Q waves > 2 mm, > 40 ms follow in those leads showing ST elevation, if the infarct evolves (Table 12.1). They may appear within the first hour or, more commonly, within 2–6 hours (Figure 12.2). Differentiate from nonpathological septal Q waves in LI, LII, aVF or V₅,V₆, which are small (< 2 mm) and narrow.

Table 12.1 Infarct localisation—the ECG pattern distribution (early ST elevation, later Q waves)—will help to localise the site of infarction, and the usual coronary artery occluded

ECG pattern distribution	Site	Infarct-related artery
I, aVL	Lateral	Circumflex
II, III, aVF	Inferior	Right coronary, circumflex
V_2–4	Anterior	Left anterior descending (LAD)
V_1,2 (large R, ↓ST)	Posterior	Right coronary

Figure 12.2 Anterior AMI, later changes: Q waves, prominent coved ST elevation V_2–5

A nonpathological Q wave can occur in LIII; it is narrow, < 2 mm and < one-third the height of the QRS complex, and may disappear during deep inspiration. A small Q wave in LIII is significant if associated with one in LII.

Sometimes Q waves do not develop, but AMI can still be suspected if there are small R waves with ‘lack of progression of R waves’ across the anterior leads (normally the R wave increases in amplitude from V₂ to V₄). These infarcts are often associated with inverted T waves.

Non-Q AMI refers to subendocardial infarcts. Up to 40% of infarcts are not transmural, but they predispose to reinfarction. Blood should be sent for cardiac enzymes on arrival of the patient with chest pain so that, where there is no ECG evidence of AMI, the diagnosis is not missed.

R wave

A prominent R wave in V₁, and often V₂, suggests a posterior infarct, as well as incomplete right bundle branch block (RBBB), right ventricular hypertrophy (RVH) or left accessory pathway.

T waves

Hyperacute peaked T waves in V leads may be the only sign of AMI; they may occur in hyperkalaemia or without a known cause.

Left bundle branch block (LBBB)

New LBBB, with chest pain, indicates AMI. The location may be diagnosed by inspecting the affected leads to see whether there is concordance of ST segments with QRS complexes (in non-AMI LBBB, the ST segments are discordant with the QRS, i.e. they point in opposite directions).

In LBBB, AMI is present if:

• the QRS is upright and the ST is elevated > 5 mm

• the QRS is depressed and the ST is also depressed

• there are Q waves in LI and aVL, which indicate a lateral AMI.

Right bundle branch block (RBBB)

RBBB does not mask AMI, as ST elevation does not occur in non-AMI RBBB.

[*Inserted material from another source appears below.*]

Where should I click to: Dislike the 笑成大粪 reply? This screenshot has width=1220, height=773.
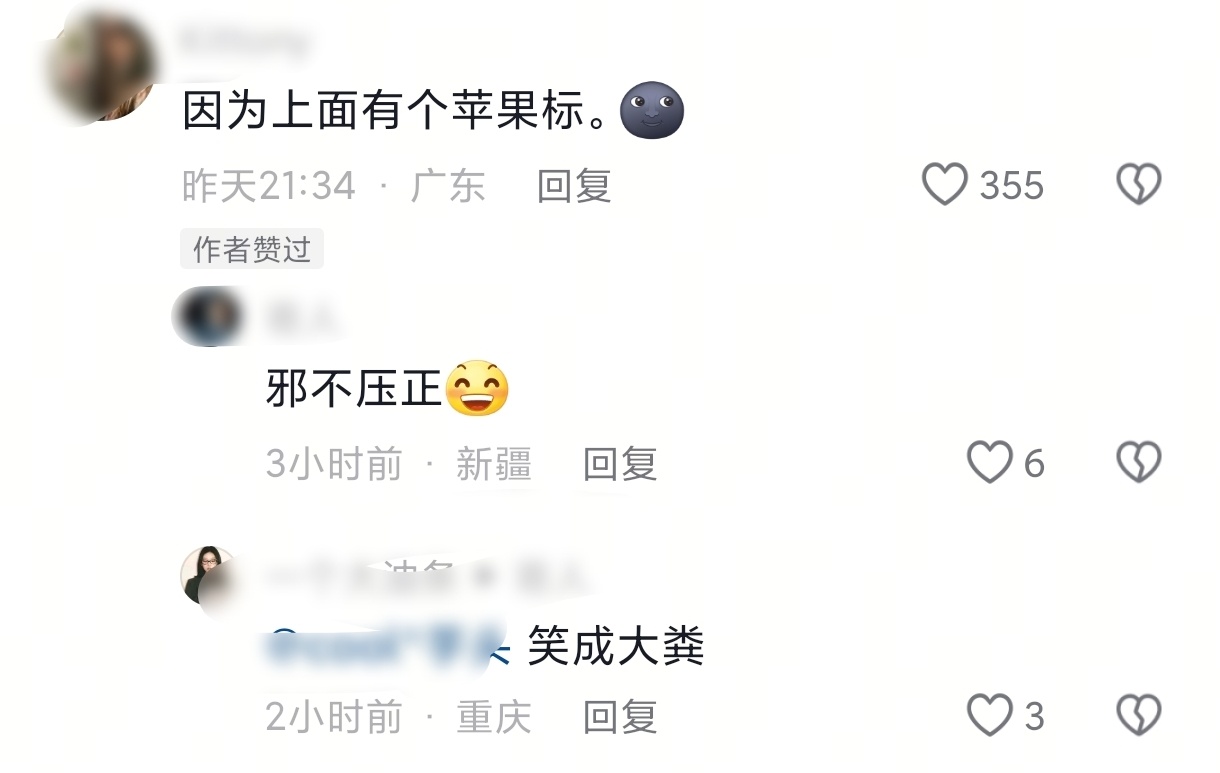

Unstable angina, acute coronary syndrome, acute ischaemia

The ECG may be normal, but acute ischaemia is confirmed by 2 mm or more ST depression in anterior or standard leads. This may be induced by exercise. If angina is prolonged greater than 20 minutes, then this can be regarded as pre-infarctional.

Left ventricular hypertrophy

• Left axis deviation (LAD)

• S inV₂ + R inV₅ > 35 mm

• ST depression anterior chest leads (LV strain)

Pericarditis

• Extensive ST elevation, concave upwards

• P-R depression

Aortic dissection

The ECG is nonspecific, with associated hypertensive changes in the majority.

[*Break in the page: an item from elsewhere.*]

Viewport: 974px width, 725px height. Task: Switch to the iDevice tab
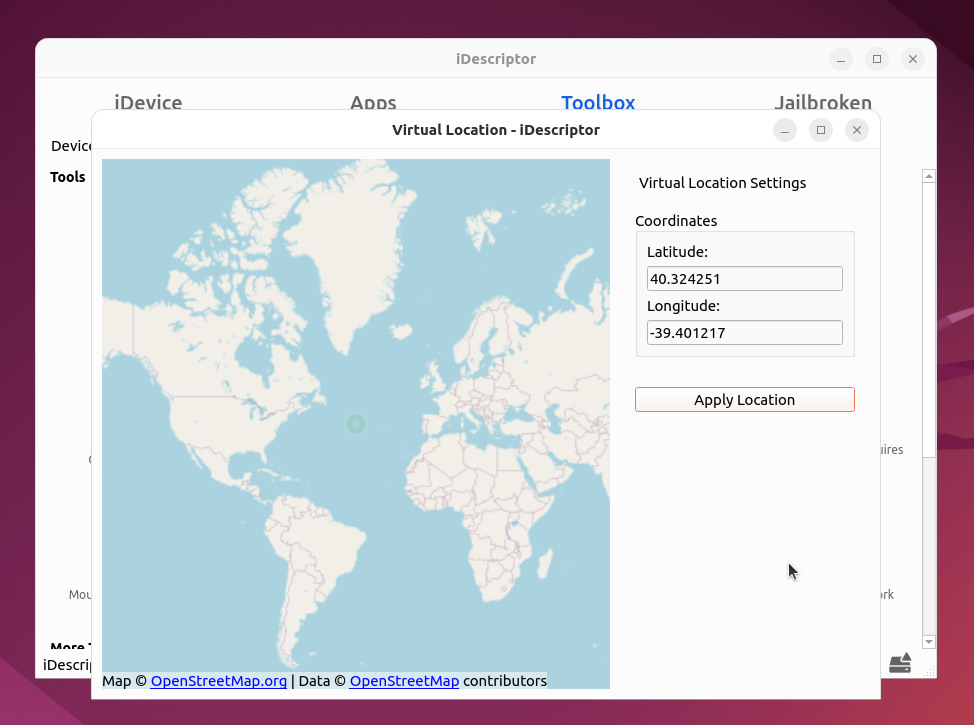148,103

If the dissection involves the coronary ostia, resultant myocardial ischaemia or infarction may be seen. The cardiac surgeon should be notified urgently.

Pulmonary embolus (PE)

Over 40% show no significant change; therefore, a normal ECG does NOT rule out a pulmonary embolus. ECG findings include:

• sinus tachycardia

• RBBB, usually partial

• R axis deviation

• S₁Q₃T₃ (acute cor pulmonale)

• ST elevation in aVR

• anterior T wave inversion V_1–4 (Figure 12.3); differentiate from the normal T-wave inversion found in some youths, athletes and Black people in V_1–3.

Figure 12.3 Acute pulmonary embolism: partial RBBB, inverted T waves V_1–4

Anticoagulation is indicated (see Chapter 10, ‘Pulmonary emboli and venous thromboses’). Consult urgently for compromised patients following massive PE as they may need urgent thrombolysis or embolectomy.